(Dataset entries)
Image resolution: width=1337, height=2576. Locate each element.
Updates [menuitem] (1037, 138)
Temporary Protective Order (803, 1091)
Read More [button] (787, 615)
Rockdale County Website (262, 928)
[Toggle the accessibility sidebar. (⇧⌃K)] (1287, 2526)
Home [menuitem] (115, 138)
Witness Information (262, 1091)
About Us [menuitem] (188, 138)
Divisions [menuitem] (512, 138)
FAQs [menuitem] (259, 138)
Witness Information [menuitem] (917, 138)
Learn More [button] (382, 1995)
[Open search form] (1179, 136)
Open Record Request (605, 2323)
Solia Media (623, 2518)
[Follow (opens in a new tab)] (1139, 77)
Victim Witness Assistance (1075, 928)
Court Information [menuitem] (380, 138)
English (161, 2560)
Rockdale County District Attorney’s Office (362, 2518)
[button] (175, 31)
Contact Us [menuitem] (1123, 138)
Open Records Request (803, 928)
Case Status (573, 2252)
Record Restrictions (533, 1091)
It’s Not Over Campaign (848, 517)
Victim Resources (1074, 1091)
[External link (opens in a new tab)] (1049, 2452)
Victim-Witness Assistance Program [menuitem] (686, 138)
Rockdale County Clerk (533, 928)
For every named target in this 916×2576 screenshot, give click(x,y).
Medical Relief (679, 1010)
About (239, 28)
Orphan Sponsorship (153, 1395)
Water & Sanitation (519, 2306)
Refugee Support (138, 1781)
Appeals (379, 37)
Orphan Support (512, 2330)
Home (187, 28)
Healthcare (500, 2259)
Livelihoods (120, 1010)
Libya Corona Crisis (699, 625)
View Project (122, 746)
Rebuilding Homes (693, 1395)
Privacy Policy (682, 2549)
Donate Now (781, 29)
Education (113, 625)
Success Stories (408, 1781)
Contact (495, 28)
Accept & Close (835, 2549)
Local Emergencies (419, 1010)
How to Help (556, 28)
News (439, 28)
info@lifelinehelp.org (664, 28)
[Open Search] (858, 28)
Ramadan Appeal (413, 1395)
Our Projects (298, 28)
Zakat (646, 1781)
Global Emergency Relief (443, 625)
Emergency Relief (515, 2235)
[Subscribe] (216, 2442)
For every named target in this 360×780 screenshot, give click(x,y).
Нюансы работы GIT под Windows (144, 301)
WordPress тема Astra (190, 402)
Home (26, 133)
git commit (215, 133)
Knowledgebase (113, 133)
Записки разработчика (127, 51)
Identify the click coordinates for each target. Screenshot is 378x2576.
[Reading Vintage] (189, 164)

◆ **Exercise requirements**
Starting at the first line of the entries above, please extract each line up to and including the line with "English (161, 2560)", unchanged, and add nothing.

◆ **Answer for the task**
Image resolution: width=1337, height=2576. Locate each element.
Updates [menuitem] (1037, 138)
Temporary Protective Order (803, 1091)
Read More [button] (787, 615)
Rockdale County Website (262, 928)
[Toggle the accessibility sidebar. (⇧⌃K)] (1287, 2526)
Home [menuitem] (115, 138)
Witness Information (262, 1091)
About Us [menuitem] (188, 138)
Divisions [menuitem] (512, 138)
FAQs [menuitem] (259, 138)
Witness Information [menuitem] (917, 138)
Learn More [button] (382, 1995)
[Open search form] (1179, 136)
Open Record Request (605, 2323)
Solia Media (623, 2518)
[Follow (opens in a new tab)] (1139, 77)
Victim Witness Assistance (1075, 928)
Court Information [menuitem] (380, 138)
English (161, 2560)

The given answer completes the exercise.